# DATA EXTRACT:
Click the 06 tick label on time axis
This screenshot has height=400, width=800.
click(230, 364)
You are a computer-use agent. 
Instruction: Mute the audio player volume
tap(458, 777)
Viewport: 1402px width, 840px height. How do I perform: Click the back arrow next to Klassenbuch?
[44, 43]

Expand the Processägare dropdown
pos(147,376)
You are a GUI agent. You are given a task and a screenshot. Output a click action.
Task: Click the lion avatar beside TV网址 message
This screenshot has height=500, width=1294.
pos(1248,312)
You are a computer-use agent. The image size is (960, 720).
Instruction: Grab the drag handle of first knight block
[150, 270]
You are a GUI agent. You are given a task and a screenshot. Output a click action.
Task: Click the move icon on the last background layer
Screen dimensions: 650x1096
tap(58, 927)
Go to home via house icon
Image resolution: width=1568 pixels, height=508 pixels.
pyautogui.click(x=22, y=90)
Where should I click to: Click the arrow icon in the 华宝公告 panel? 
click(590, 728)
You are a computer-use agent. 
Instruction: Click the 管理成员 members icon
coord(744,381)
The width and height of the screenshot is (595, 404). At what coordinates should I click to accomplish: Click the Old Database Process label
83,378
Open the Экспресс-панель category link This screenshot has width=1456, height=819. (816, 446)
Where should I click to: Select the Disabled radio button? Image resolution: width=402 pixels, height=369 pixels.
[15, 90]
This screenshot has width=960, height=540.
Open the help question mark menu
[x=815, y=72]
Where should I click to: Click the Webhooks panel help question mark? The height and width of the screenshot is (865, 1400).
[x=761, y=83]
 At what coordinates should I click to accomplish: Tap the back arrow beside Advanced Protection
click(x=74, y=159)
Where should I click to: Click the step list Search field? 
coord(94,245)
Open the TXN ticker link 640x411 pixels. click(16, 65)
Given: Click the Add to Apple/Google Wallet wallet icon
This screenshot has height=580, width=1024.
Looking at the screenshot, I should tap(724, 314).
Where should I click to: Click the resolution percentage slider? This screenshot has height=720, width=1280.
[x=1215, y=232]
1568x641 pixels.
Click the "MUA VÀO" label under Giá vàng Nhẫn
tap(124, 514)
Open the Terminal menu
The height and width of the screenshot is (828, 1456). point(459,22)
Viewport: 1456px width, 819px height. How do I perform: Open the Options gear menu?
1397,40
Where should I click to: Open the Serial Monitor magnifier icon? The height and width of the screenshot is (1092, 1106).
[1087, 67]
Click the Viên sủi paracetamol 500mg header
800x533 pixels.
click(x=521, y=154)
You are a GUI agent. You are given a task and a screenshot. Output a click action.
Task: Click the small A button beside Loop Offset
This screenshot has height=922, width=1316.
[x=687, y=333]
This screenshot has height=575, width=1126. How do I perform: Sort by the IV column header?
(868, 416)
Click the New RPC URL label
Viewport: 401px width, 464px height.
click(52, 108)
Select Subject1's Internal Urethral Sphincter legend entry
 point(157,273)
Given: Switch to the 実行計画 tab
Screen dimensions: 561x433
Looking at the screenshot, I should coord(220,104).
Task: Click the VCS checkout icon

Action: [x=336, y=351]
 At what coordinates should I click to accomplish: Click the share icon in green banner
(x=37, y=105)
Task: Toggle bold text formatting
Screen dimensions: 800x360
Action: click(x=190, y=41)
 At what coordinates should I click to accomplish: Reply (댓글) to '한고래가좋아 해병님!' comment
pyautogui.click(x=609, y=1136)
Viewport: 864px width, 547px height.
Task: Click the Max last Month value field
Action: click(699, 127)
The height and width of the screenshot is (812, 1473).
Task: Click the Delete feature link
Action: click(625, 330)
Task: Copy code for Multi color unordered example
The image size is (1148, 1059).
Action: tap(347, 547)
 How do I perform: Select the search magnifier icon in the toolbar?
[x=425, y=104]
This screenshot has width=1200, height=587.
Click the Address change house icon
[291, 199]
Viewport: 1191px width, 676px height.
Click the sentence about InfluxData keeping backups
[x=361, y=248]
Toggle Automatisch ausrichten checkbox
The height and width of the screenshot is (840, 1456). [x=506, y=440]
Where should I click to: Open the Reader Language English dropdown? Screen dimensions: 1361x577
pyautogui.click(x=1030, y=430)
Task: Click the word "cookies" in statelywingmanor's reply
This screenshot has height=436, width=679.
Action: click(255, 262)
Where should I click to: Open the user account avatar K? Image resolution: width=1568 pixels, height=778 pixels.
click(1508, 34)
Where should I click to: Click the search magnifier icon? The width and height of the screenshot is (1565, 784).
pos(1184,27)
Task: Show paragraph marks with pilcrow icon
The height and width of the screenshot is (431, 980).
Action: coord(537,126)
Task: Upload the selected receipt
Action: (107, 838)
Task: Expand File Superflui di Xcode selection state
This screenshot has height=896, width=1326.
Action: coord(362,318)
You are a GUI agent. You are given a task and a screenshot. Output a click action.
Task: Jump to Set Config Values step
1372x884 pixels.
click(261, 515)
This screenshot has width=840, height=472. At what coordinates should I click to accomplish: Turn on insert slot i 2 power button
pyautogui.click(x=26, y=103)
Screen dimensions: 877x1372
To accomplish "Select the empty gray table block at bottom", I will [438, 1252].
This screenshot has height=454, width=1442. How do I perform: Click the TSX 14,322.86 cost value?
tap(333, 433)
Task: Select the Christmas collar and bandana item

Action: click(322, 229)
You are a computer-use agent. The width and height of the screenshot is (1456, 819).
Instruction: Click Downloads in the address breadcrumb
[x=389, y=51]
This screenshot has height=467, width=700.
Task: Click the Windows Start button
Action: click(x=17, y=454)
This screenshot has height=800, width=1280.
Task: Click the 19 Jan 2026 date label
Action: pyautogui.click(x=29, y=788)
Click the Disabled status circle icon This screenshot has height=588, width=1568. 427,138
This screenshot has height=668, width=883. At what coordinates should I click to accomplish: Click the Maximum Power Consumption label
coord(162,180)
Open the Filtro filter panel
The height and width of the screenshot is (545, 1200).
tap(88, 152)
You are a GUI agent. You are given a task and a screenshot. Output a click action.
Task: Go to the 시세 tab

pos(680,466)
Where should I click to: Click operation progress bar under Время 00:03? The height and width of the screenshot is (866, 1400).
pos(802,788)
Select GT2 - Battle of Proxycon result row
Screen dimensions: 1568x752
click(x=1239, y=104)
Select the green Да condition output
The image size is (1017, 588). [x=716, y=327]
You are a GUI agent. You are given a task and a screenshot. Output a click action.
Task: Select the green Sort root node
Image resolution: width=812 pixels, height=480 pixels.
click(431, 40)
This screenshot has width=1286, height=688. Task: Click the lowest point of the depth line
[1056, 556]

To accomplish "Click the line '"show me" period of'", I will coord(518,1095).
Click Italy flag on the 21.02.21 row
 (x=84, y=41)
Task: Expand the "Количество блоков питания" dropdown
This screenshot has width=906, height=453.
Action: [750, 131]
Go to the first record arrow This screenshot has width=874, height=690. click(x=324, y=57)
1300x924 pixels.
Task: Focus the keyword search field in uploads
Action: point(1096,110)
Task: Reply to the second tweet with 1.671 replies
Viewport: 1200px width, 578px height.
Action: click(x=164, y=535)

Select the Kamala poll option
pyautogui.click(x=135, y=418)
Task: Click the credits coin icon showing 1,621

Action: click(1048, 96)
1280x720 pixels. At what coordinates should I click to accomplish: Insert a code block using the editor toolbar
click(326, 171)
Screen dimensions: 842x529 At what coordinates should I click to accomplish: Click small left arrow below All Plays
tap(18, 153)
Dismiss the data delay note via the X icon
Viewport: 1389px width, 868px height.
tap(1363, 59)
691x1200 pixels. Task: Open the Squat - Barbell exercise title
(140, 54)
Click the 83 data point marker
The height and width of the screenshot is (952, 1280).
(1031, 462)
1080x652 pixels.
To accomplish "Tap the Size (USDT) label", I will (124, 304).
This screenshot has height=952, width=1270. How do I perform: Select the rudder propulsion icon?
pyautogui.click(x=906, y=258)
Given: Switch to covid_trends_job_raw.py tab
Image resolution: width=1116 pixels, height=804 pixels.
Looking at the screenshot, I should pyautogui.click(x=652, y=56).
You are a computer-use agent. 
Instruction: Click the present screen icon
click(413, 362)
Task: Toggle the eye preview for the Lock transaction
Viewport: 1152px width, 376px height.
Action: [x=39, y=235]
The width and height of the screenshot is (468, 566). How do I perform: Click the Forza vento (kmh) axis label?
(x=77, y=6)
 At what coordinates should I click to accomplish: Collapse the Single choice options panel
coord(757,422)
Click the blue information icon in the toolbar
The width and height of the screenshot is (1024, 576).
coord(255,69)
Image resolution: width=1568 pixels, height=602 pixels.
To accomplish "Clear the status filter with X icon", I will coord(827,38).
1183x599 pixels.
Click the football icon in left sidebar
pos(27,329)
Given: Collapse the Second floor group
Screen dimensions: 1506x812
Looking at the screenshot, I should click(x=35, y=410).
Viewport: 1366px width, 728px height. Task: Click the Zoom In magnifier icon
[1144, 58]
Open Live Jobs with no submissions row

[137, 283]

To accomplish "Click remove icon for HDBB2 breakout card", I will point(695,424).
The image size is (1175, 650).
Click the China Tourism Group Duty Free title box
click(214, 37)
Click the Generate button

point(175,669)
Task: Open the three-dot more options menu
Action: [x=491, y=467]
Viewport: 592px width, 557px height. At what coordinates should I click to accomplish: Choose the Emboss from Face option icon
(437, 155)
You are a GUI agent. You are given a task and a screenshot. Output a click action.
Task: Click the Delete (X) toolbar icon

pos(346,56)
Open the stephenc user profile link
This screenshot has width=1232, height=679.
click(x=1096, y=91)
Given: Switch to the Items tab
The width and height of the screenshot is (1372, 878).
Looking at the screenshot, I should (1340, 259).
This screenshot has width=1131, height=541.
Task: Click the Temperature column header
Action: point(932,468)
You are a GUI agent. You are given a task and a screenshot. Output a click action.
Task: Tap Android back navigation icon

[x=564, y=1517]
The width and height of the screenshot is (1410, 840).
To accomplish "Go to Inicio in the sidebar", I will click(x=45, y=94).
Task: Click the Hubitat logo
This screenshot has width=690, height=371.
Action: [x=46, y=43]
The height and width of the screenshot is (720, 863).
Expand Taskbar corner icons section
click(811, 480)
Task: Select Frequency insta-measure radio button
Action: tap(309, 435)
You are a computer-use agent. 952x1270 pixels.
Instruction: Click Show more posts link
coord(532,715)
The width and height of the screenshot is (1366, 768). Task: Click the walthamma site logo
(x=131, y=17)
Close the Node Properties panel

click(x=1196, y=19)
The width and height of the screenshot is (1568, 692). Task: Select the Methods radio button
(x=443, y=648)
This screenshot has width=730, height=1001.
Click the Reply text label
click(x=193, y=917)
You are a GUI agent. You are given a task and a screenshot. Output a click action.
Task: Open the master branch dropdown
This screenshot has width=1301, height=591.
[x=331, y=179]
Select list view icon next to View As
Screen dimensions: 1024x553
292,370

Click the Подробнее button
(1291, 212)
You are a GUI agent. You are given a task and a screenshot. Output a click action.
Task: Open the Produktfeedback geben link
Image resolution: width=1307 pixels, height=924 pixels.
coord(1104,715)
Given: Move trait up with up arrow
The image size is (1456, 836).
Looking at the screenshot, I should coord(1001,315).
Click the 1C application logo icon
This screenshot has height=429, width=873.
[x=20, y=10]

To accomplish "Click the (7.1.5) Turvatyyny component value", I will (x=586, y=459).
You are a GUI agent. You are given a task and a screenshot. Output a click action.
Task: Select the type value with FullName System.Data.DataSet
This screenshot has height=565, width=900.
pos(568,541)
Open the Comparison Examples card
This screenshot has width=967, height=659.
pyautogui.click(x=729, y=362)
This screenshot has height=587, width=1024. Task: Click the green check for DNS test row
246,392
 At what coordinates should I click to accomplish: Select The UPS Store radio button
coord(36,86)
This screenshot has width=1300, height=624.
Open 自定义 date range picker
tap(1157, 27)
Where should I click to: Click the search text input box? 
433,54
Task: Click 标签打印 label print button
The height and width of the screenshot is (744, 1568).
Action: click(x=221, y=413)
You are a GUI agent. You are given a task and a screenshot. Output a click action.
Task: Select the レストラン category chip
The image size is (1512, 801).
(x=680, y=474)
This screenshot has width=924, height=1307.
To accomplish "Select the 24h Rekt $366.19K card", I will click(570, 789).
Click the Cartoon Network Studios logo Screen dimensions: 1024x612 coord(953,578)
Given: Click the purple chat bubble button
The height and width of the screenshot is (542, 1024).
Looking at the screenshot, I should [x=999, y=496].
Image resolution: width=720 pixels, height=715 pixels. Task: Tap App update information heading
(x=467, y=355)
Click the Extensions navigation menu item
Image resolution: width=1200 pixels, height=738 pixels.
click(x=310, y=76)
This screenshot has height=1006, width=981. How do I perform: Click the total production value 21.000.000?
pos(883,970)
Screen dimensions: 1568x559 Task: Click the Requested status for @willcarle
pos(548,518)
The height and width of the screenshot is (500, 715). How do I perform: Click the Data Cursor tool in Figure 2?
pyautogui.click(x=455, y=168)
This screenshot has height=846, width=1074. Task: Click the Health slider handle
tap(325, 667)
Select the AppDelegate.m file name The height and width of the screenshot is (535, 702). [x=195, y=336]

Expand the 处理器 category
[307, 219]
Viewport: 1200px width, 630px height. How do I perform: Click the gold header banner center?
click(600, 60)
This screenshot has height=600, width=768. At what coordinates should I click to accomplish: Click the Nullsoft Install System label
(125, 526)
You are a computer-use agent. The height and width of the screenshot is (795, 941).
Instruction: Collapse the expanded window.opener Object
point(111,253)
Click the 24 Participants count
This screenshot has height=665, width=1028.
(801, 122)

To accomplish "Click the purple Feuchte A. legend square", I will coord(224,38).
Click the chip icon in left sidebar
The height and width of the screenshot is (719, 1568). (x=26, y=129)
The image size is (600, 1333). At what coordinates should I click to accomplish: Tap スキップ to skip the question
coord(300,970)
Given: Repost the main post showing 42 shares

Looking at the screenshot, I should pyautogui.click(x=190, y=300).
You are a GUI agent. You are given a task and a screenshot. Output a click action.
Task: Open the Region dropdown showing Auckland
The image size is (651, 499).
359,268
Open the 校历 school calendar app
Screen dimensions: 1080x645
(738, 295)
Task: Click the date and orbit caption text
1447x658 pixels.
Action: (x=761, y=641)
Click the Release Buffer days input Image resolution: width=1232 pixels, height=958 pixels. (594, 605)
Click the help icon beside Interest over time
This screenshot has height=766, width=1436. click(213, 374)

# EXERCISE OBJECTIVE:
Express the lines of data between the line holding "The width and height of the screenshot is (1568, 692)." and the line holding "Looking at the screenshot, I should coord(1001,315).", inclusive, as a Markdown table with an Index column numbering each line and a Content column holding the line itself. Leave out blank lines.

# WRITTEN SOLUTION:
| Index | Content |
|---|---|
| 1 | The width and height of the screenshot is (1568, 692). Task: Select the Methods radio button |
| 2 | (x=443, y=648) |
| 3 | This screenshot has width=730, height=1001. |
| 4 | Click the Reply text label |
| 5 | click(x=193, y=917) |
| 6 | You are a GUI agent. You are given a task and a screenshot. Output a click action. |
| 7 | Task: Open the master branch dropdown |
| 8 | This screenshot has width=1301, height=591. |
| 9 | [x=331, y=179] |
| 10 | Select list view icon next to View As |
| 11 | Screen dimensions: 1024x553 |
| 12 | 292,370 |
| 13 | Click the Подробнее button |
| 14 | (1291, 212) |
| 15 | You are a GUI agent. You are given a task and a screenshot. Output a click action. |
| 16 | Task: Open the Produktfeedback geben link |
| 17 | Image resolution: width=1307 pixels, height=924 pixels. |
| 18 | coord(1104,715) |
| 19 | Given: Move trait up with up arrow |
| 20 | The image size is (1456, 836). |
| 21 | Looking at the screenshot, I should coord(1001,315). |